Provided material
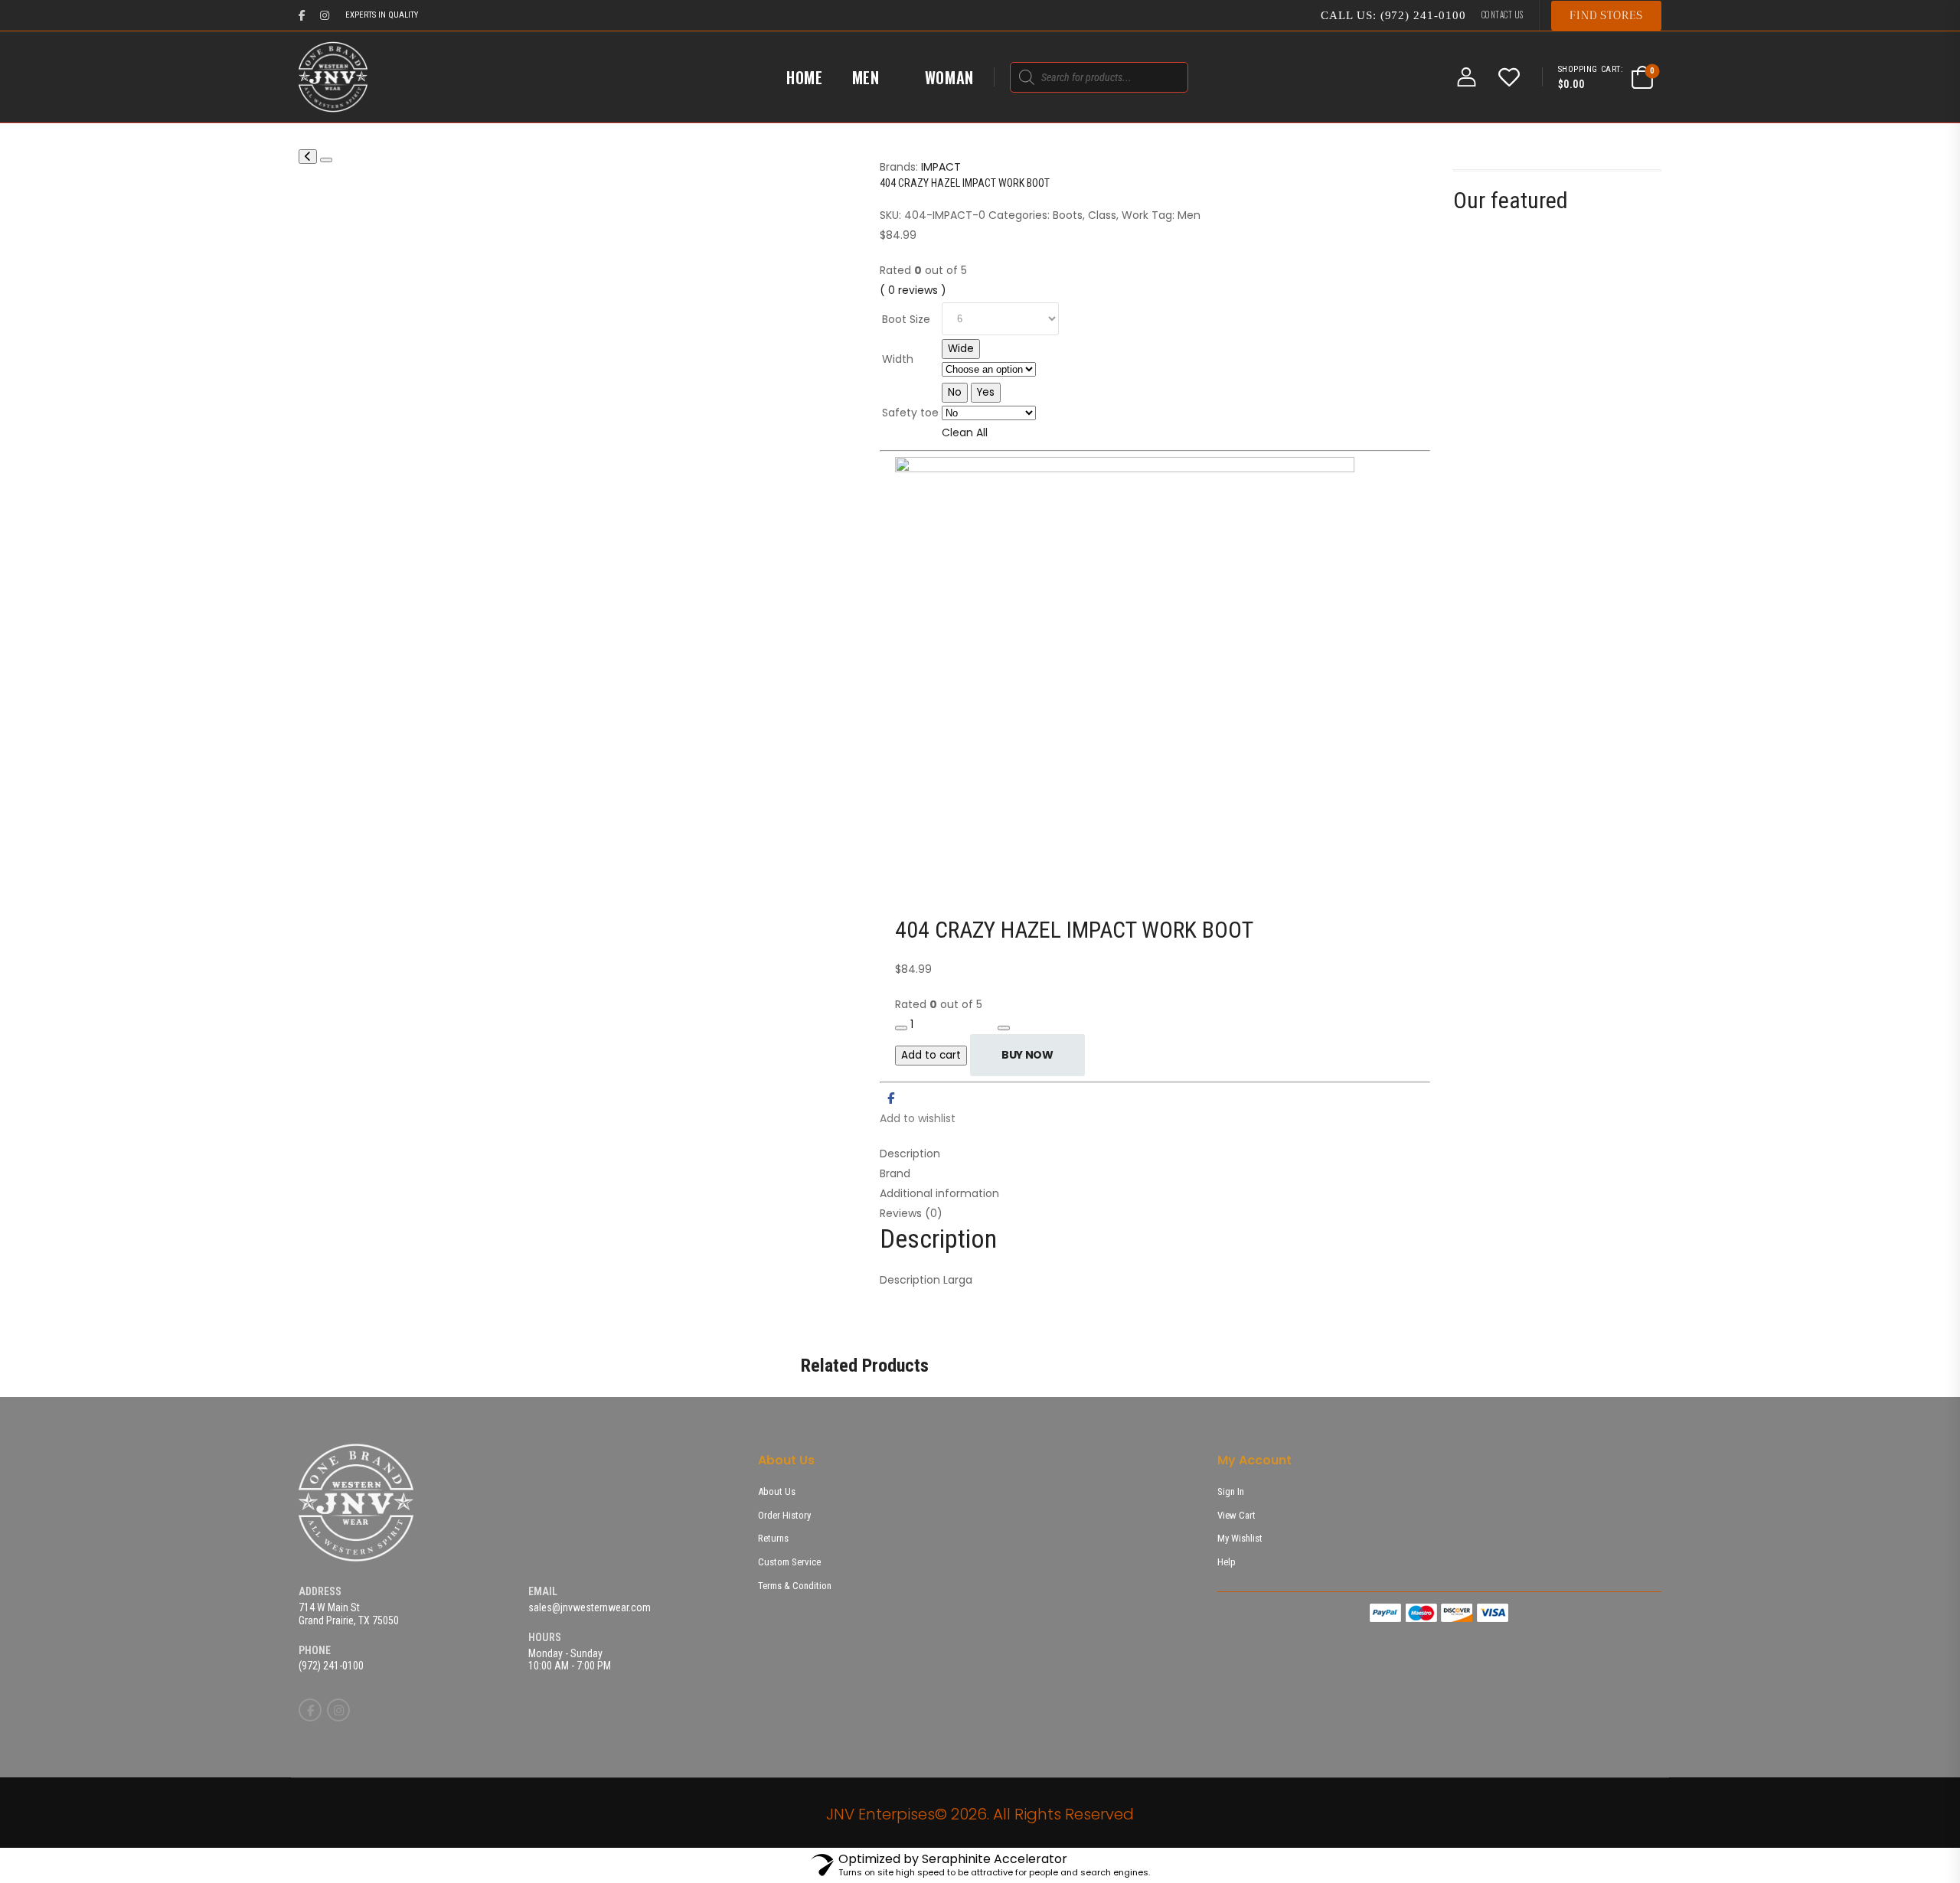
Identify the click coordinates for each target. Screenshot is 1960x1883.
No (955, 392)
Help (1226, 1562)
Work (1135, 215)
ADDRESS (320, 1591)
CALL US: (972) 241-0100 (1393, 15)
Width (897, 359)
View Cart (1236, 1515)
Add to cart (931, 1055)
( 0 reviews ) (913, 290)
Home (804, 77)
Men (1189, 215)
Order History (784, 1515)
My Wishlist (1240, 1538)
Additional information (939, 1193)
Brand (895, 1173)
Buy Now (1027, 1054)
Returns (773, 1538)
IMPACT (941, 167)
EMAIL (542, 1591)
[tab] (1155, 1153)
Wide (961, 348)
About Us (776, 1491)
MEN (866, 77)
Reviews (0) (911, 1213)
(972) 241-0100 (331, 1665)
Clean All (965, 432)
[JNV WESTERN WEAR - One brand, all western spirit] (333, 77)
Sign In (1230, 1491)
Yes (986, 392)
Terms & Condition (794, 1585)
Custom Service (789, 1562)
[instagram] (325, 15)
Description (910, 1153)
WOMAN (950, 77)
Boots (1068, 215)
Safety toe (910, 412)
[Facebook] (890, 1098)
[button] (1606, 16)
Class (1102, 215)
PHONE (315, 1650)
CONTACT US (1502, 14)
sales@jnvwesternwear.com (589, 1607)
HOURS (544, 1637)
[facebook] (302, 15)
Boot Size (906, 319)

Directions
Leaving out the pictures, output each line above exactly as it is.

Reply to the task
Identify the click coordinates for each target. Screenshot is 1960x1883.
No (955, 392)
Help (1226, 1562)
Work (1135, 215)
ADDRESS (320, 1591)
CALL US: (972) 241-0100 (1393, 15)
Width (897, 359)
View Cart (1236, 1515)
Add to cart (931, 1055)
( 0 reviews ) (913, 290)
Home (804, 77)
Men (1189, 215)
Order History (784, 1515)
My Wishlist (1240, 1538)
Additional information (939, 1193)
Brand (895, 1173)
Buy Now (1027, 1054)
Returns (773, 1538)
IMPACT (941, 167)
EMAIL (542, 1591)
[tab] (1155, 1153)
Wide (961, 348)
About Us (776, 1491)
MEN (866, 77)
Reviews (0) (911, 1213)
(972) 241-0100 (331, 1665)
Clean All (965, 432)
[JNV WESTERN WEAR - One brand, all western spirit] (333, 77)
Sign In (1230, 1491)
Yes (986, 392)
Terms & Condition (794, 1585)
Custom Service (789, 1562)
[instagram] (325, 15)
Description (910, 1153)
WOMAN (950, 77)
Boots (1068, 215)
Safety toe (910, 412)
[Facebook] (890, 1098)
[button] (1606, 16)
Class (1102, 215)
PHONE (315, 1650)
CONTACT US (1502, 14)
sales@jnvwesternwear.com (589, 1607)
HOURS (544, 1637)
[facebook] (302, 15)
Boot Size (906, 319)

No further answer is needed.